Tacoda Systems Makes Rumors Official, New Ad Network Gives Rise to Old Privacy Ghosts

Tacoda Systems hadn't intended to make an official announcement regarding its new behaviorally targeted ad network AudienceMatch just yet. But the news hit the virtual presses yesterday.

According to Tacoda CEO Dave Morgan, as more and more gossipmongers gathered at the Web ad industry well to whisper about the audience management firm's latest efforts, the company didn't have much choice but to bite the bullet and talk on the record. Knowing Morgan's history in the ad network space (he did, after all, start Real Media, which later became 24/7 Media), it's no wonder that word of another network led by Morgan piqued the interest of industry insiders, and quickly spread.

"We're still very much in the test phase," Morgan says, with regard to the AudienceMatch Network. Tacoda currently partners with 18 media companies that run over 500 sites; they use Tacoda's Audience Management System to segment and refine ad targeting based on consumer interactions. No partners have officially been named as clients of the new offering, but four have signed on, according to Morgan, who adds: "It's natural to build what is essentially an advertising front-end on to our product offering, so we could network together our partners."

In order to target cost-per-click text ads throughout the new network of publisher sites, Tacoda is leveraging data it has already collected on consumers who visit sites using its Audience Management System. The text ads will appear outside of content much like Google's contextually driven AdSense text ads. Morgan believes that text ads are the least likely ad format to conflict with the goals of its publisher clients that use Tacoda's primary software offering to help sell ad space to brand advertisers.

The AudienceMatch technology can be applied to any type of ad format. The network was developed to accommodate scalable media buys for campaigns targeting millions or tens of millions of users across multiple sites, as well as to enable publishers to add value to deep sections of their sites that are often difficult to extract profit from. Tacoda and partner sales forces will sell AudienceMatch ads.

"It's all bullish," declares Jarvis Coffin, president and CEO of specialty content ad network BURST! Media. "Advertisers are throwing their arms around ever increasing amounts of the Internet." BURST! currently does not partner with Tacoda Systems, but has been in discussions with the company.

Although AudienceMatch has been compared to Google's and Overture's contextually driven cost-per-click offerings, the new network also may rival networks that target ads based on user behavior such as those served by Claria Corp. Once known as Gator, Claria, serves ads like pop-ups and pop-unders to users who register to download its free software in exchange for allowing the company to track their Web behavior. Thus, Claria ads are served to network users visiting any Web site rather than only those visiting a site within a particular publisher network, as is the case with AudienceMatch. According to official Claria literature, the firm is developing a service called BehaviorLink, which will display behaviorally targeted banner and other display ads to its network users through existing ad placements on pages of partner sites. Claria refused to speak on the record for this story.

Morgan agrees that the way Tacoda's network targets ads is similar to that of Claria's ad network.
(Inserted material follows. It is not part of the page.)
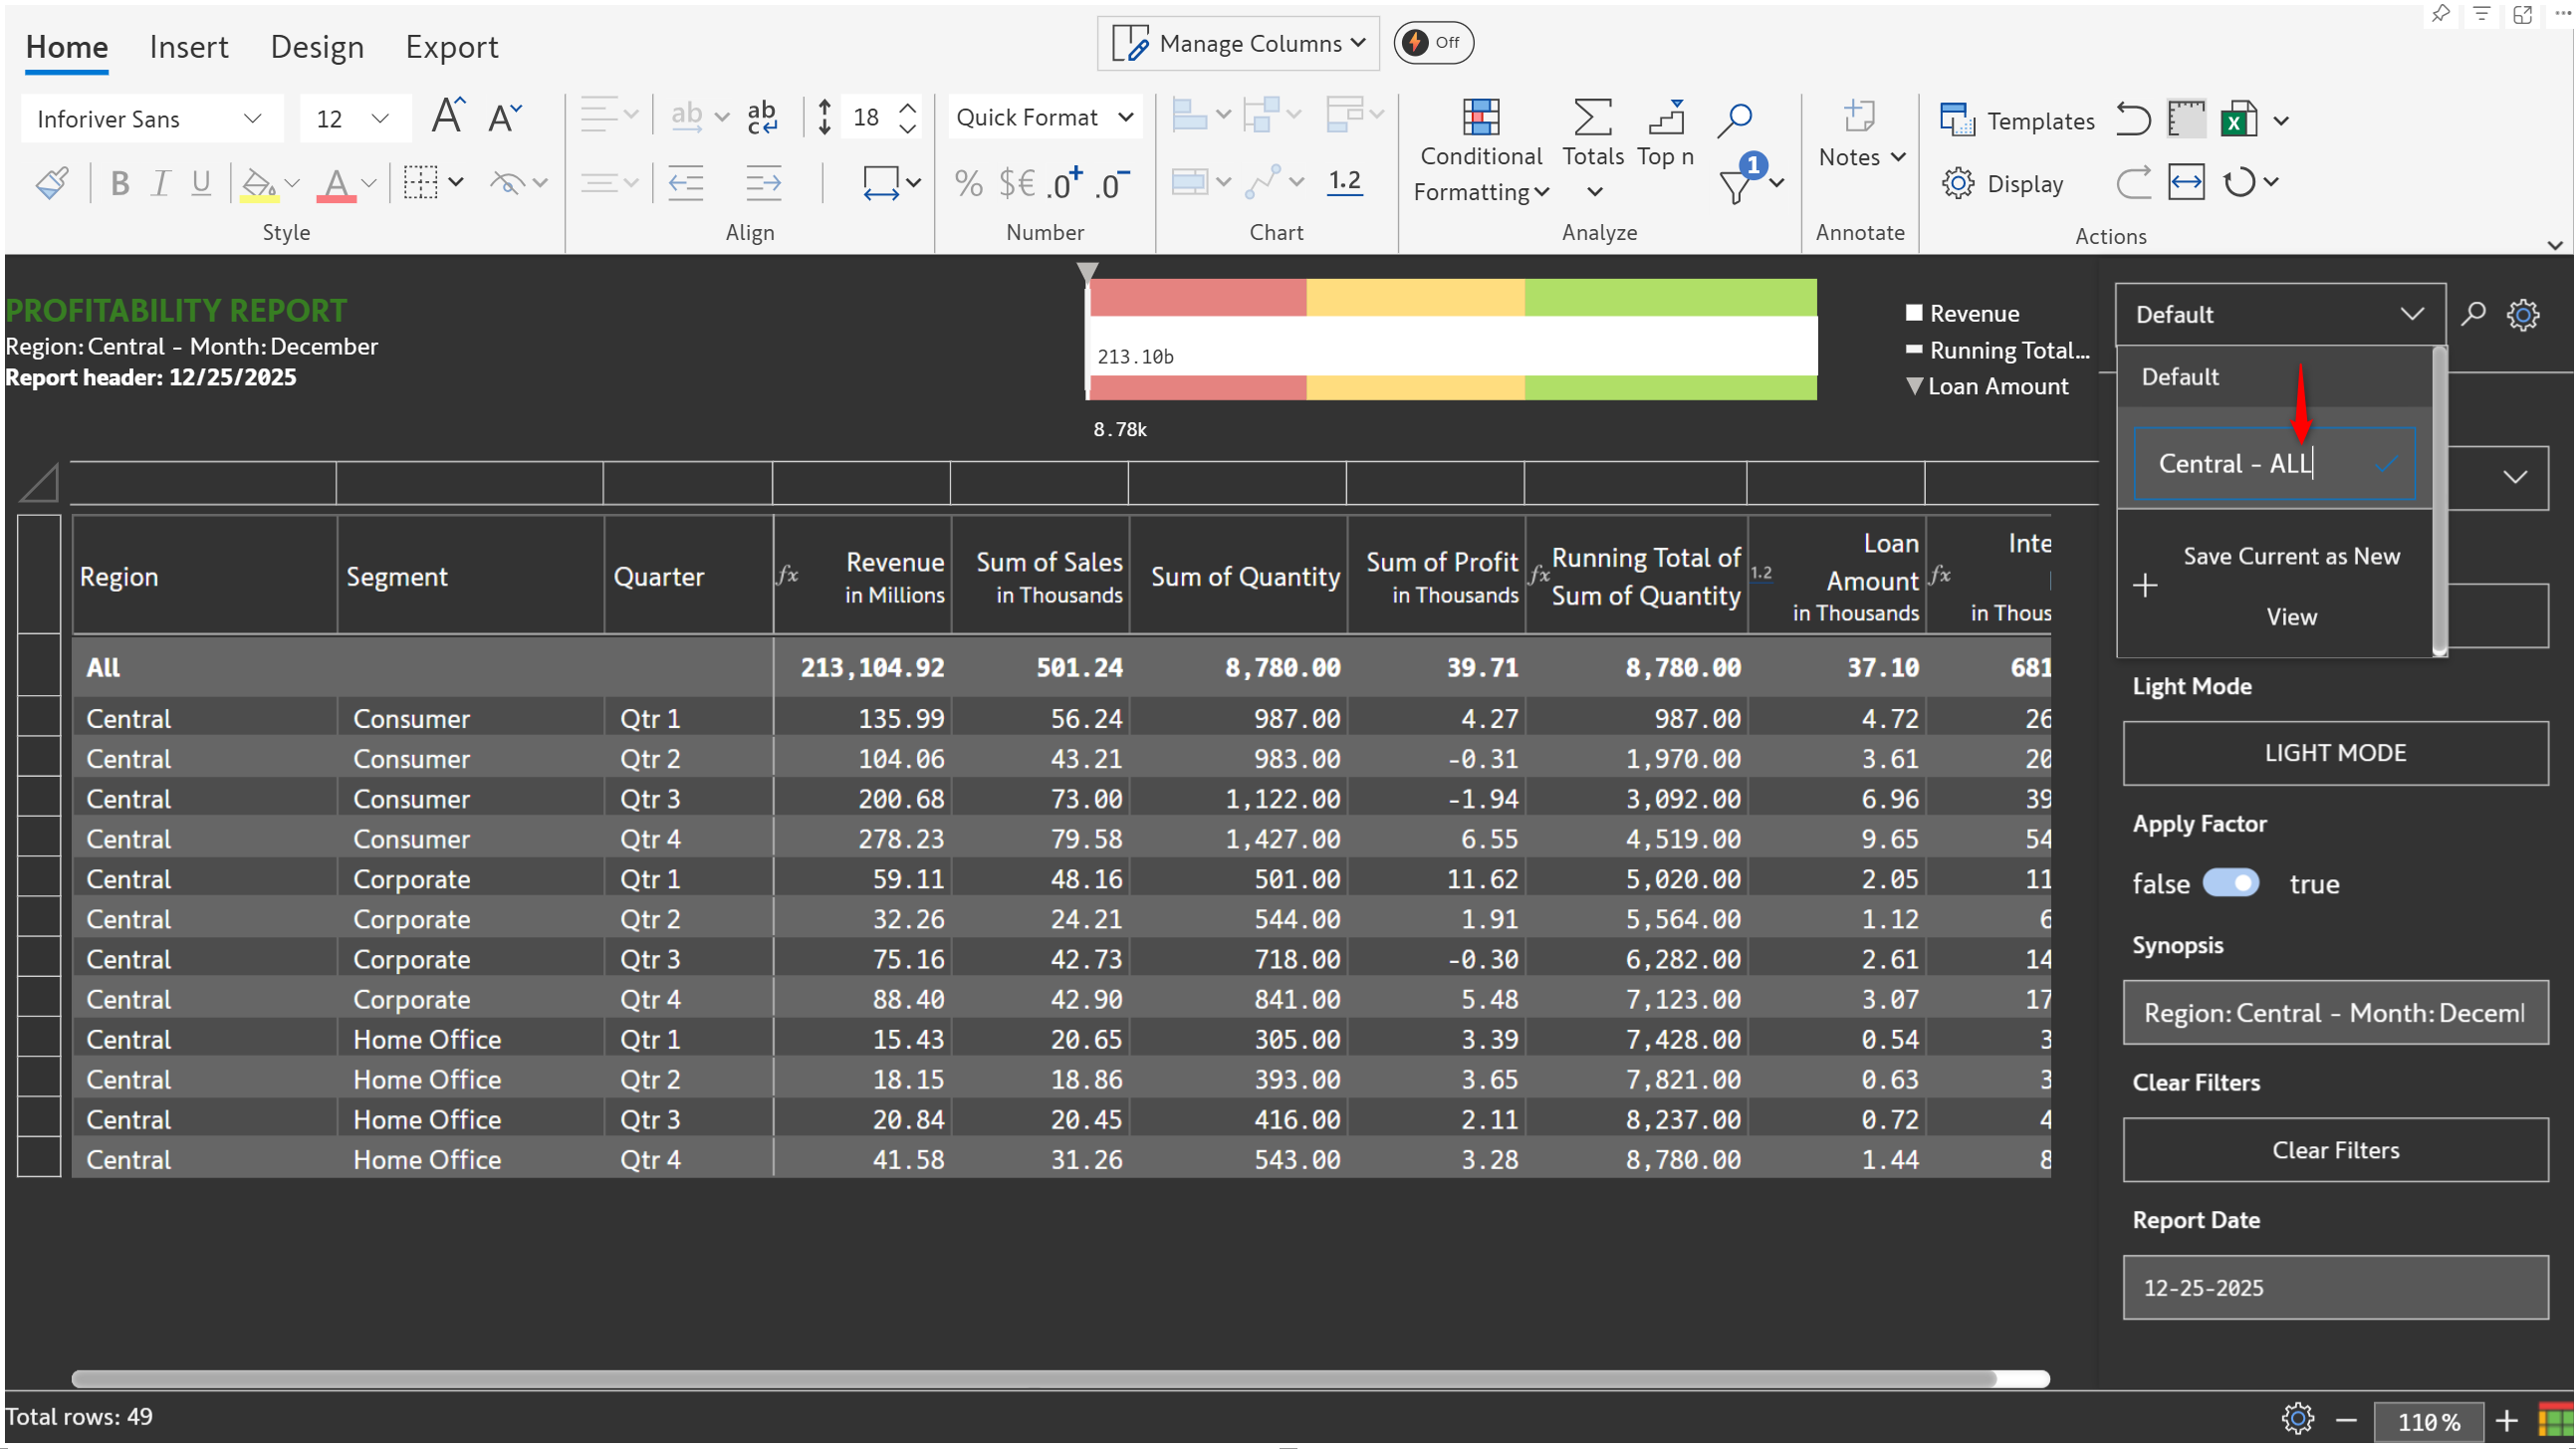
Task: Expand the Manage Columns dropdown
Action: point(1238,43)
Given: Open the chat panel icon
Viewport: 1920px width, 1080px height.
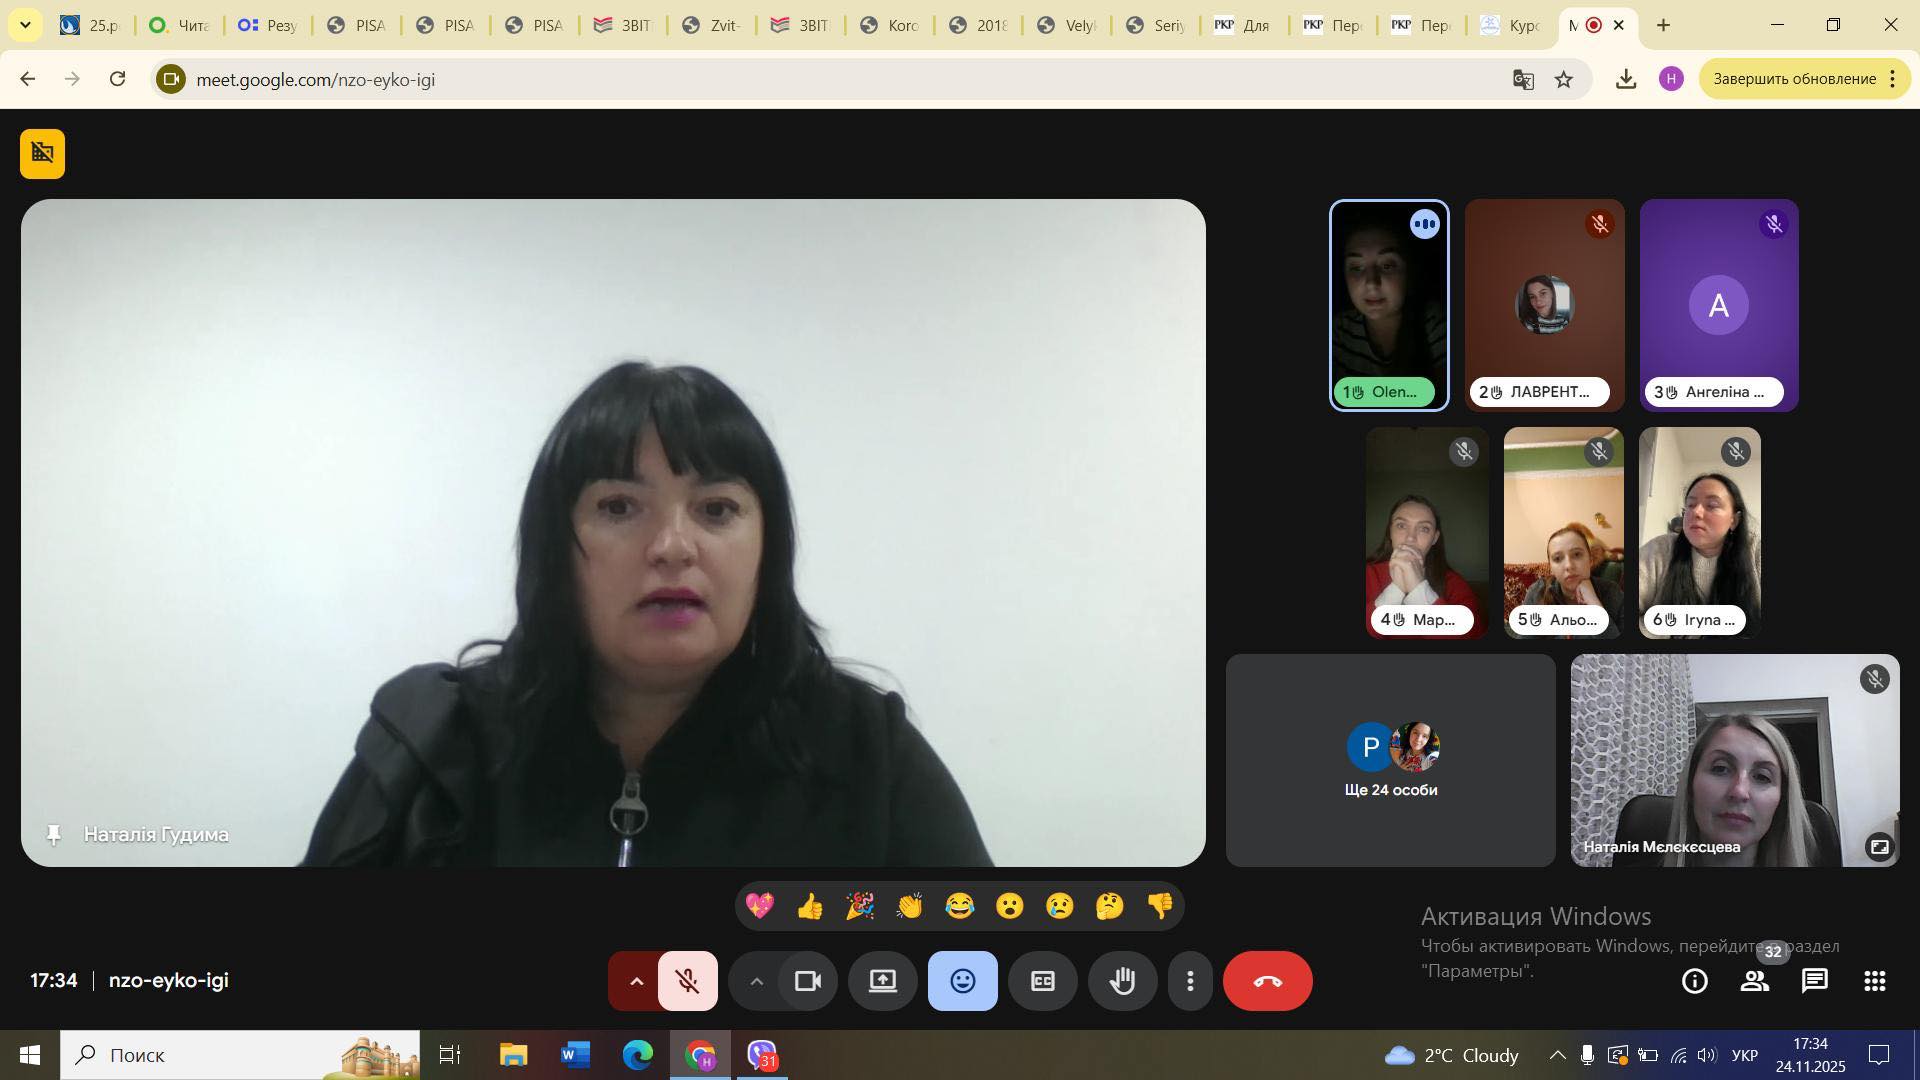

As far as pop-up-style ads served by companies like Claria are concerned, he stresses: "If we're going to grow as an industry ...we have to be respectful of the interests of the 99.8 percent of people who don't respond well to those ads, rather than the few that do."

Claria has been the target of legal action by publishers that believe the company is infringing on their territory and competing directly with their advertiser clients while users visit their sites.

Tacoda acts as a data middleman, and all information it uses to target ads is owned and stored by its publisher partners. Still, there are echoes of DoubleClick's data debacle.

In 2000, DoubleClick got into legal hot water after announcing plans to attach personally identifiable offline information from Abacus Direct (a firm it had acquired), to otherwise anonymous information it collected by tracking Web user click-streams via cookies. At the time, DoubleClick faced at least four lawsuits alleging privacy violations, according to Securities and Exchange Commission documents.

Questions that arose at that time suggest themselves today: If users are not made aware that their interaction with Web sites and ads are tracked, is it fair for that information to be stored and employed to target ads to those users?